=== Section Start ===

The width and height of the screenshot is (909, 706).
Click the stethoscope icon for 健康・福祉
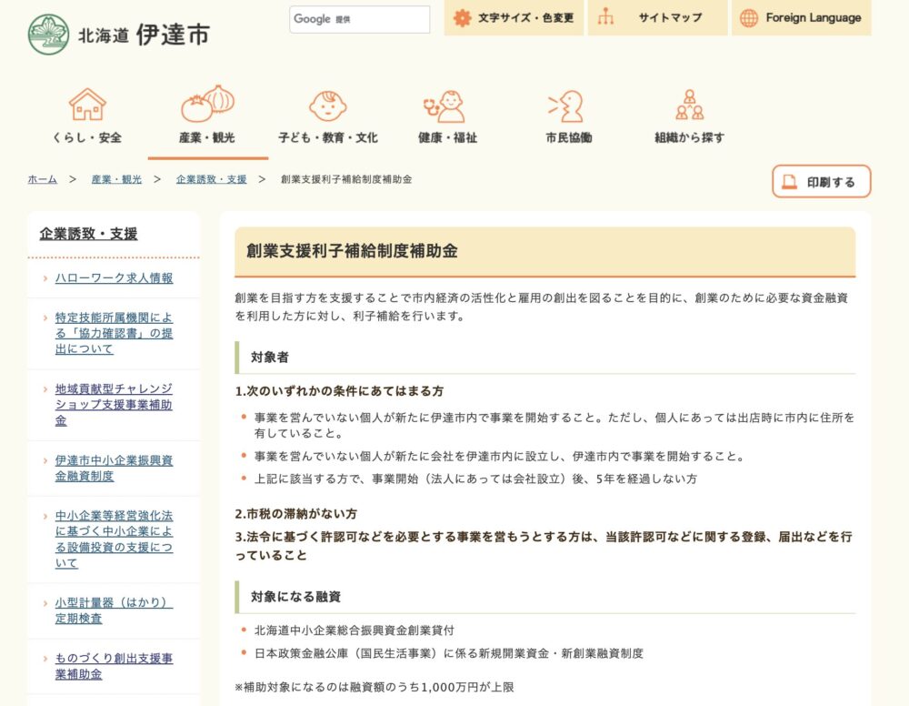point(445,106)
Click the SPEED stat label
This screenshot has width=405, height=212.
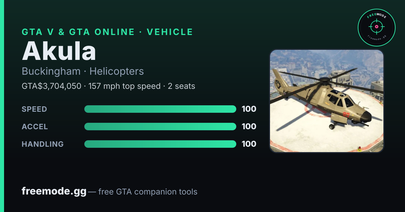pyautogui.click(x=34, y=109)
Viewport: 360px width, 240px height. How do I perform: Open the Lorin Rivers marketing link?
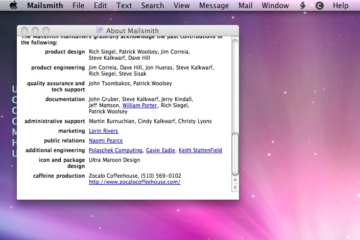tap(103, 131)
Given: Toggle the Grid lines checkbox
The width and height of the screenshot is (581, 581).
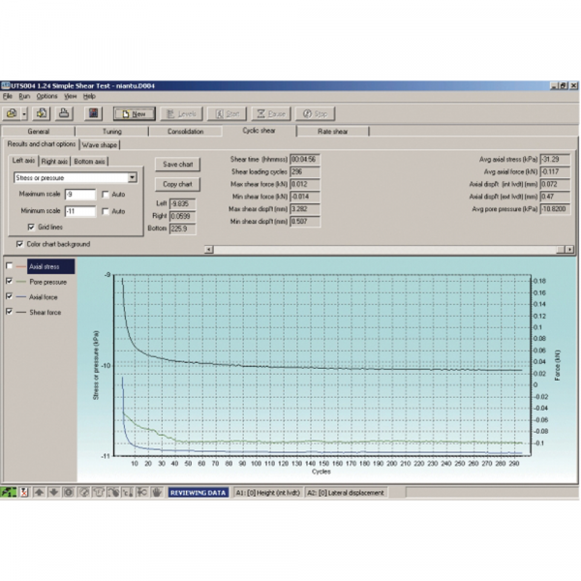Looking at the screenshot, I should pos(31,227).
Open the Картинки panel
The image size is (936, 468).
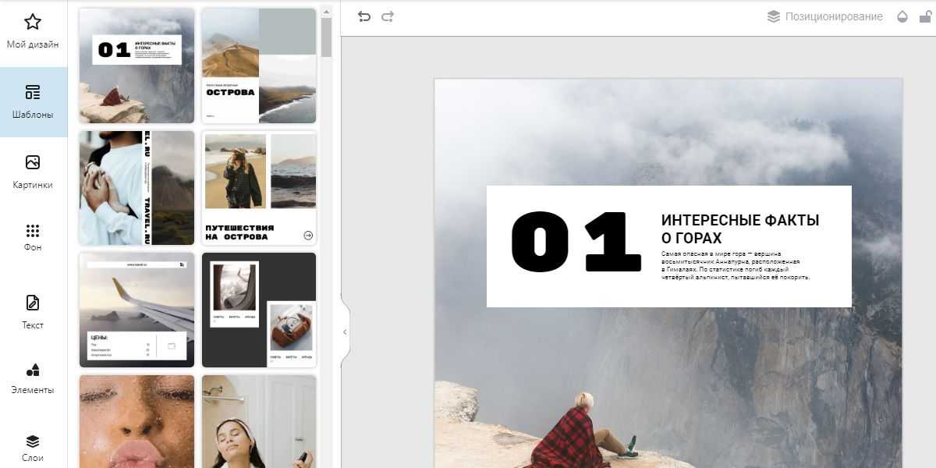coord(33,172)
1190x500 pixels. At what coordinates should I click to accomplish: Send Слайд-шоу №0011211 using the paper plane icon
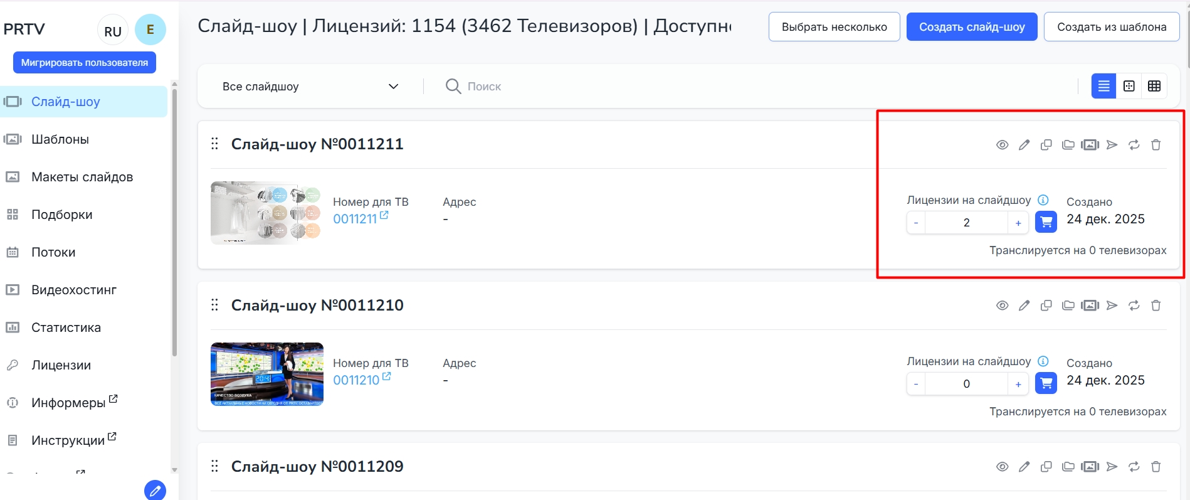(x=1112, y=145)
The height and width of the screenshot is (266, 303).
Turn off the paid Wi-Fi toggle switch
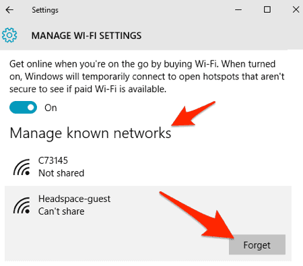pyautogui.click(x=23, y=108)
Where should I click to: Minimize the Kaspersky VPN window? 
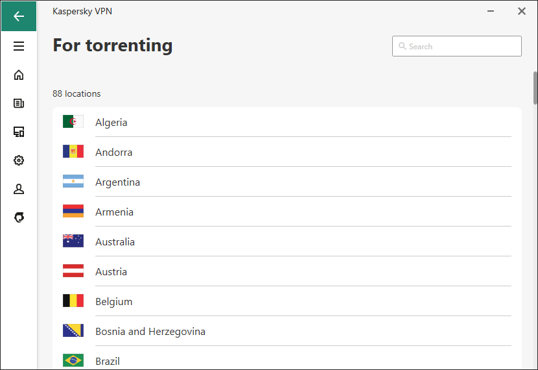click(491, 11)
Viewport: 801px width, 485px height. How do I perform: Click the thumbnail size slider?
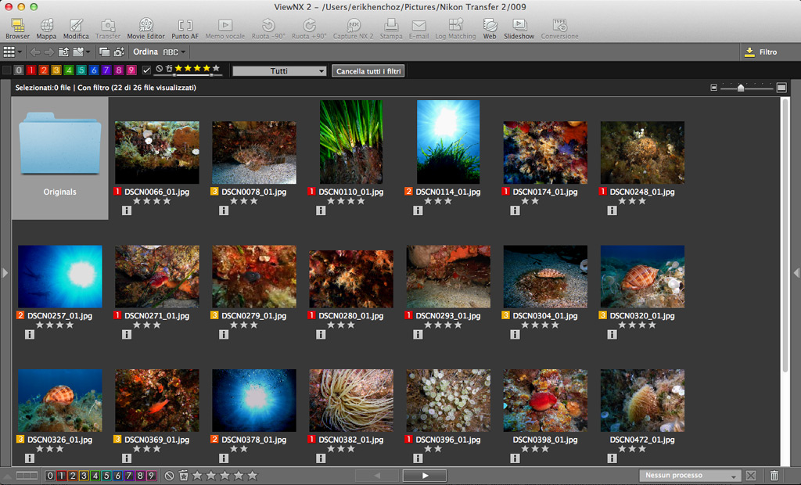(x=741, y=88)
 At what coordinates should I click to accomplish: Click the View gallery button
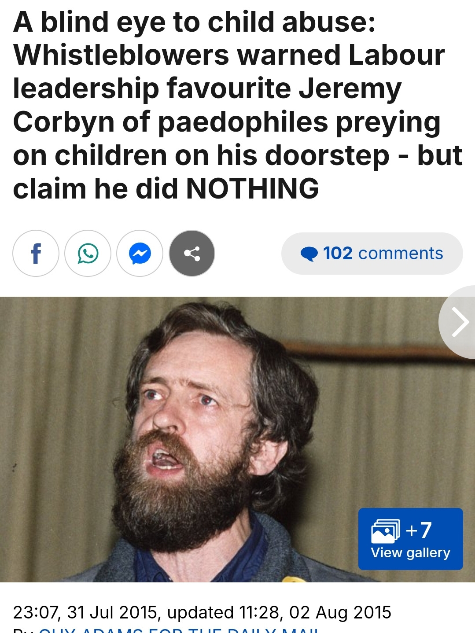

=== Section End ===

**What is required**
Write out the lines of the listing from the one that holds "The image size is (936, 468)." to the very last line, both included, exactly as they appear and without any pictures.

**Answer area**
The image size is (936, 468).
coord(33,172)
1190x500 pixels. At what coordinates should I click to accomplish: Send Слайд-шоу №0011211 using the paper plane icon
(x=1112, y=145)
The height and width of the screenshot is (266, 303).
Turn off the paid Wi-Fi toggle switch
pyautogui.click(x=23, y=108)
Where should I click to: Minimize the Kaspersky VPN window? 
click(491, 11)
Viewport: 801px width, 485px height. How do I perform: Click the thumbnail size slider?
(x=741, y=88)
 At what coordinates should I click to accomplish: Click the View gallery button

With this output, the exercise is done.